[Items from a dataset]
□ □ □ □ □ □ □
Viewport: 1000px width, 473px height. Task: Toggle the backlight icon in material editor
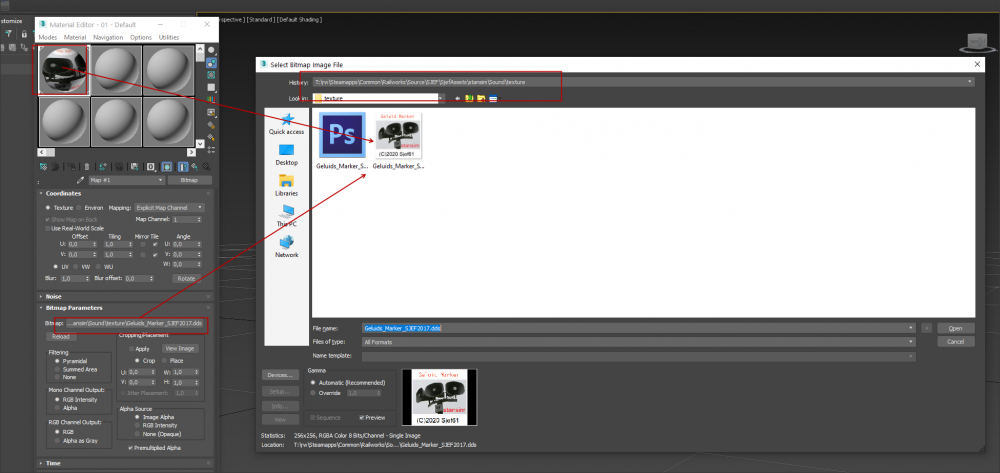tap(211, 63)
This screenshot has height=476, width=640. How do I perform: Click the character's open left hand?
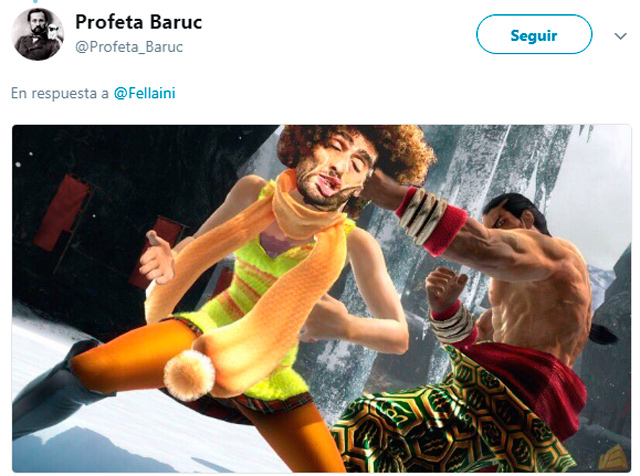click(x=158, y=258)
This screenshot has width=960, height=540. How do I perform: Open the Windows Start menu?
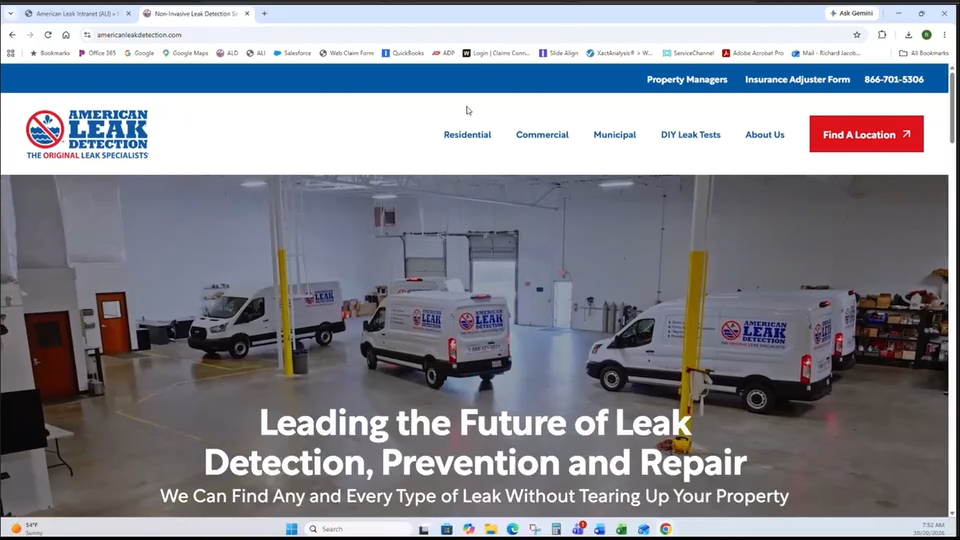[291, 528]
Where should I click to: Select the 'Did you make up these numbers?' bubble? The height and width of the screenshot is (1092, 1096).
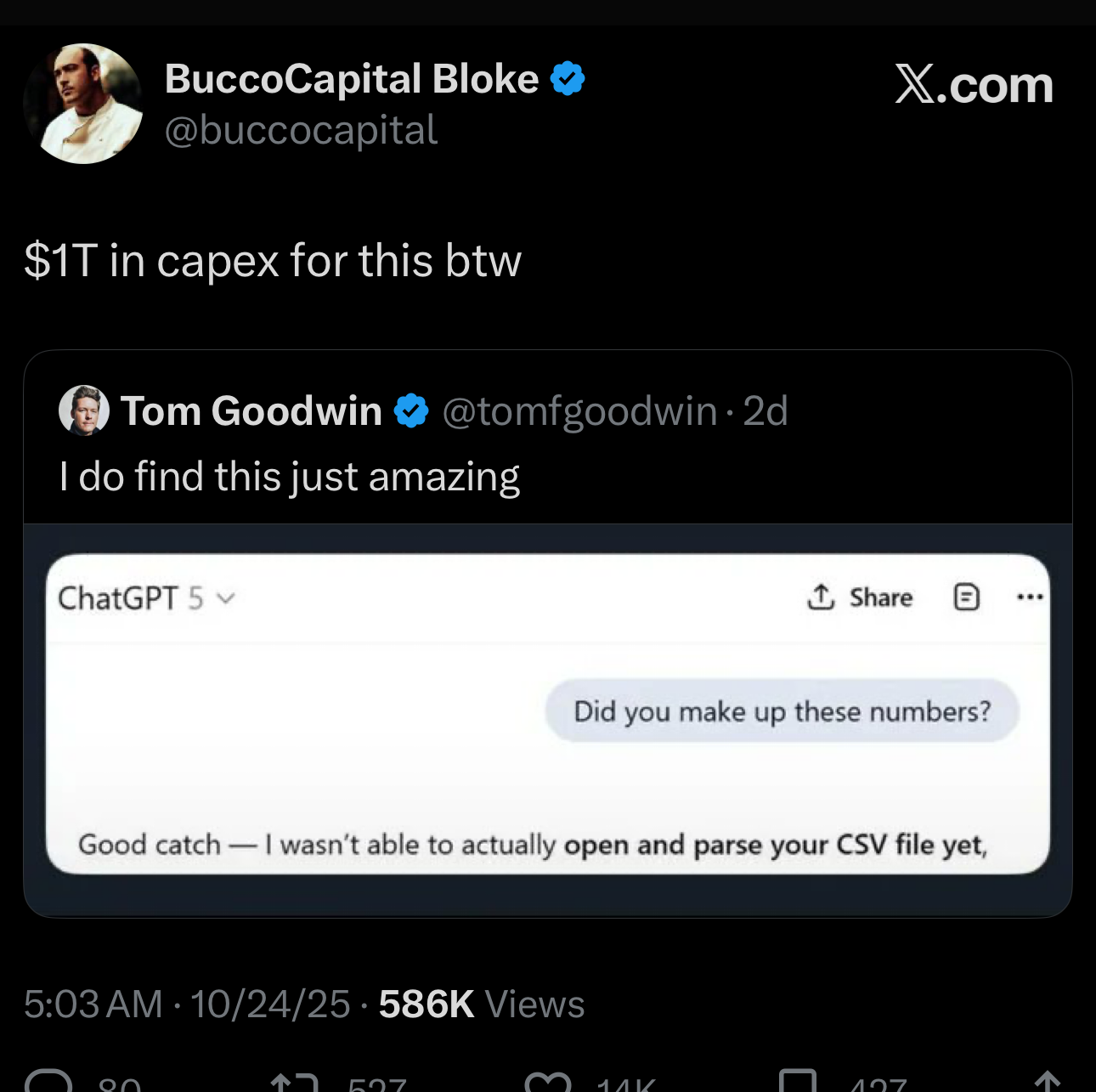coord(782,711)
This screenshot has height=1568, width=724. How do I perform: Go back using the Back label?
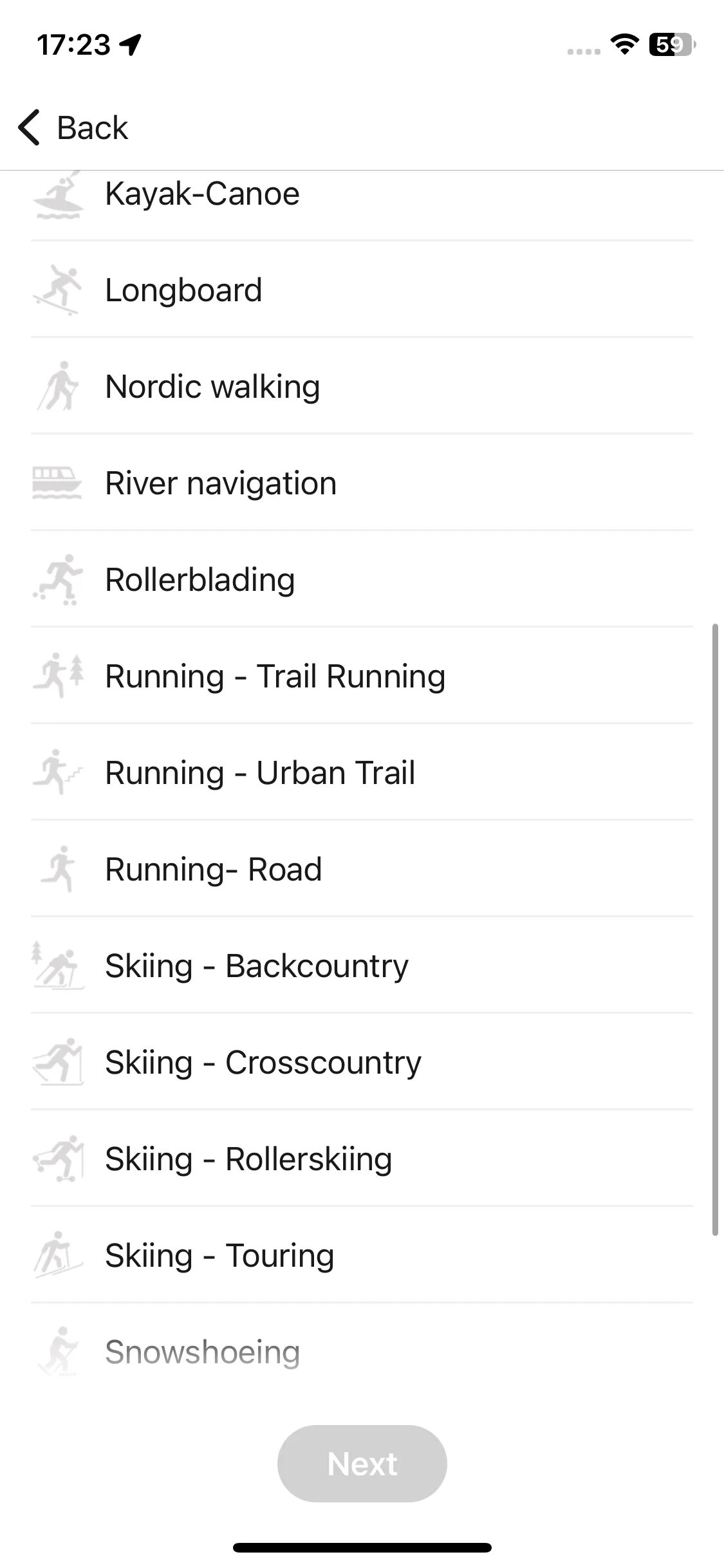pyautogui.click(x=93, y=127)
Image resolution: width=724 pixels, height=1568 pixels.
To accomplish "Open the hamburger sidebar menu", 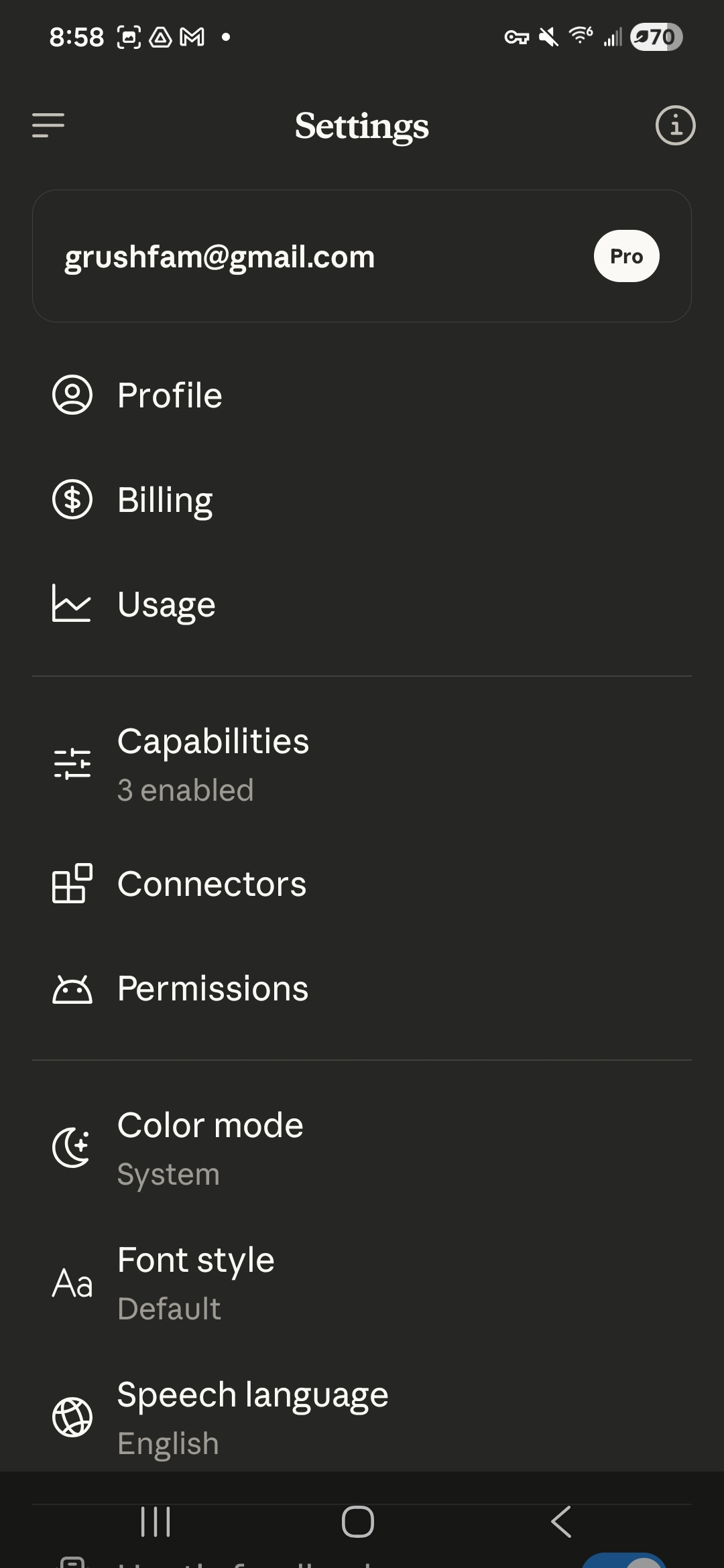I will coord(48,125).
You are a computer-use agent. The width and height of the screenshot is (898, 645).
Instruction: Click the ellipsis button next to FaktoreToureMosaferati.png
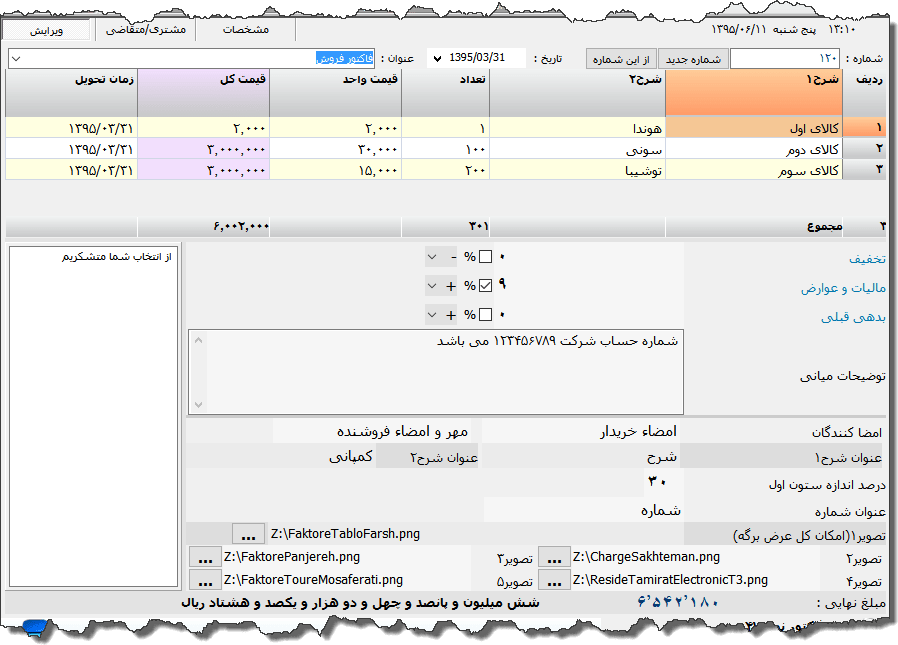tap(205, 580)
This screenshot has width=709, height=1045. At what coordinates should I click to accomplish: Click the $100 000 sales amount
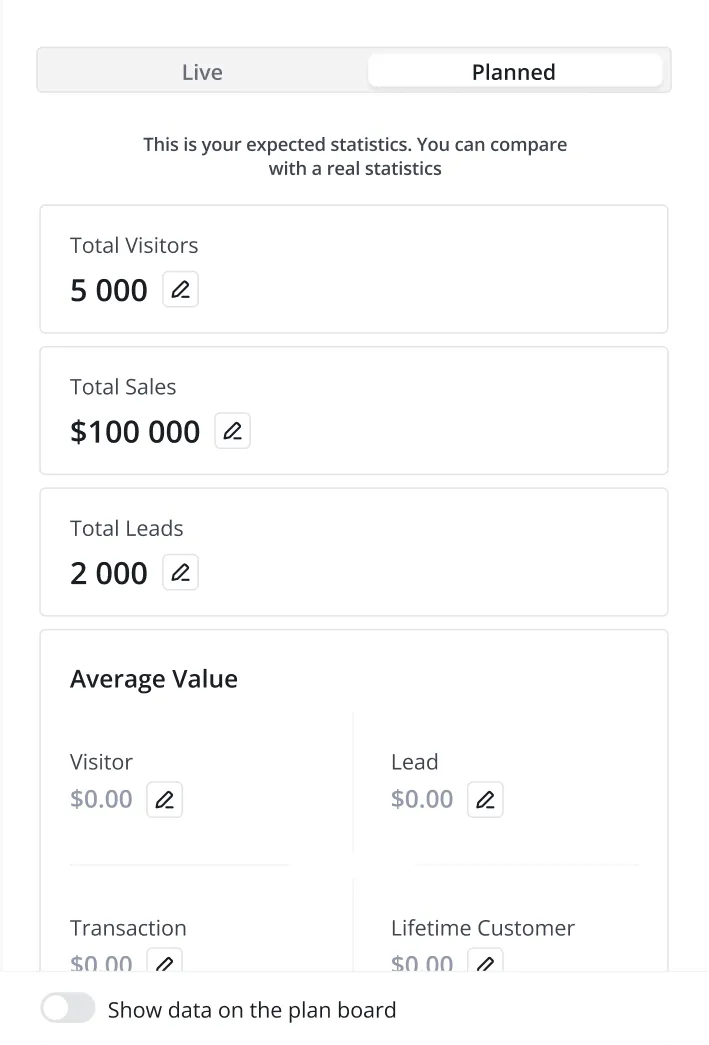click(135, 432)
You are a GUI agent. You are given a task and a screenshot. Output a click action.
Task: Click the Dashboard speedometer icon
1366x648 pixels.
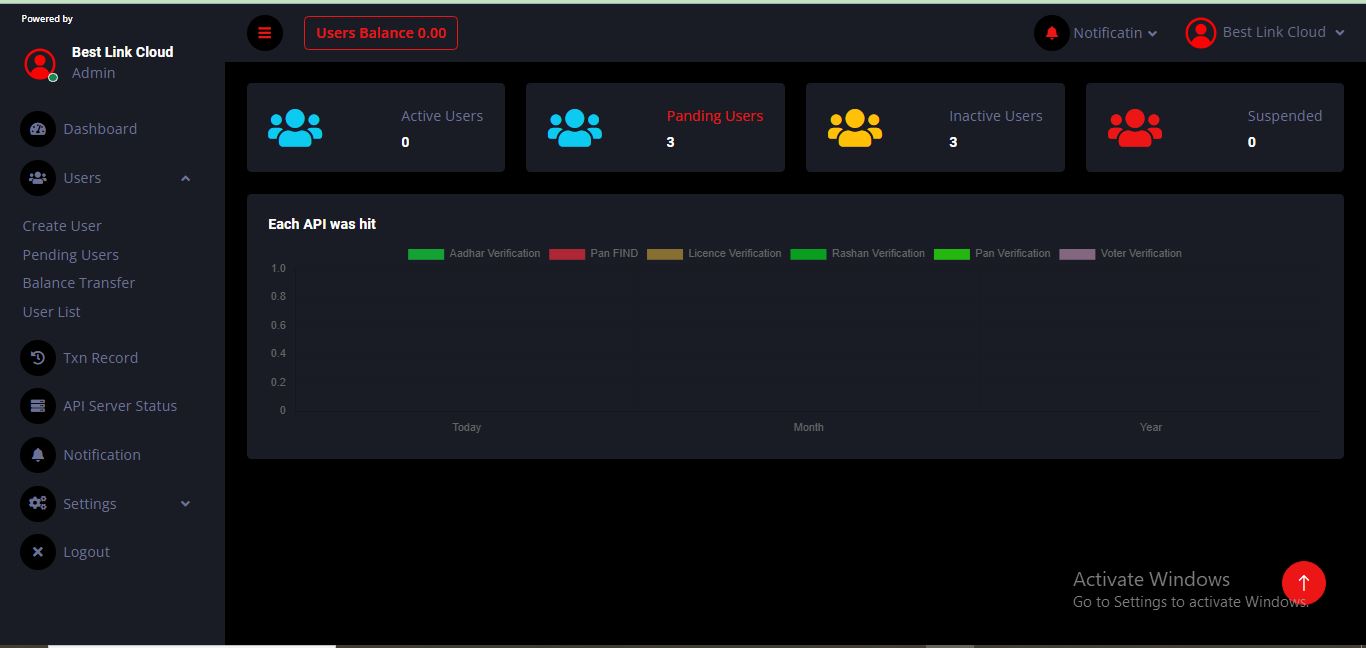pos(38,129)
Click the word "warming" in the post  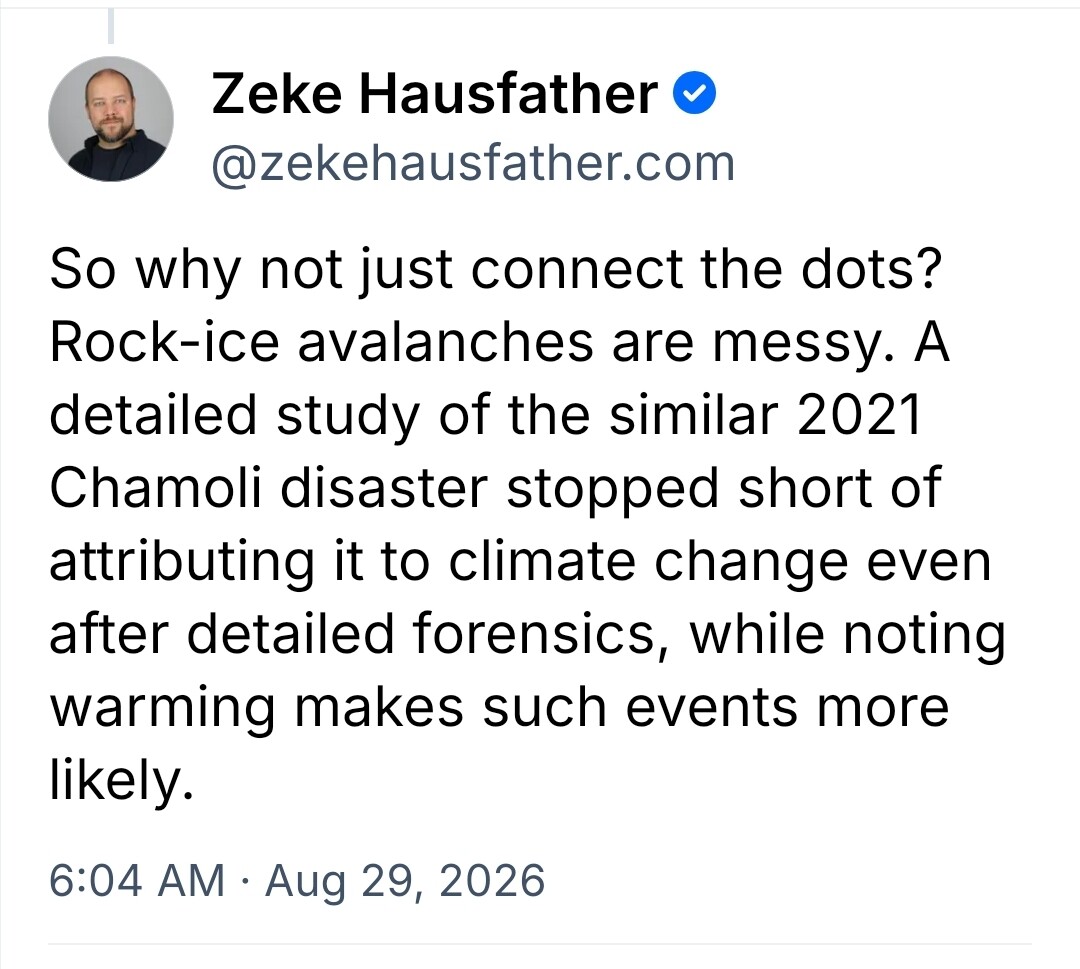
□ □ □ □ □ □ □
> Aim of the exercise
Give back exactly, and only, the lines from the one holding "Task: Click the Dashboard speedometer icon" through the last line of the entries, with every picture omitted.

> Written reply
Task: Click the Dashboard speedometer icon
1366x648 pixels.
pos(38,129)
Click the word "warming" in the post  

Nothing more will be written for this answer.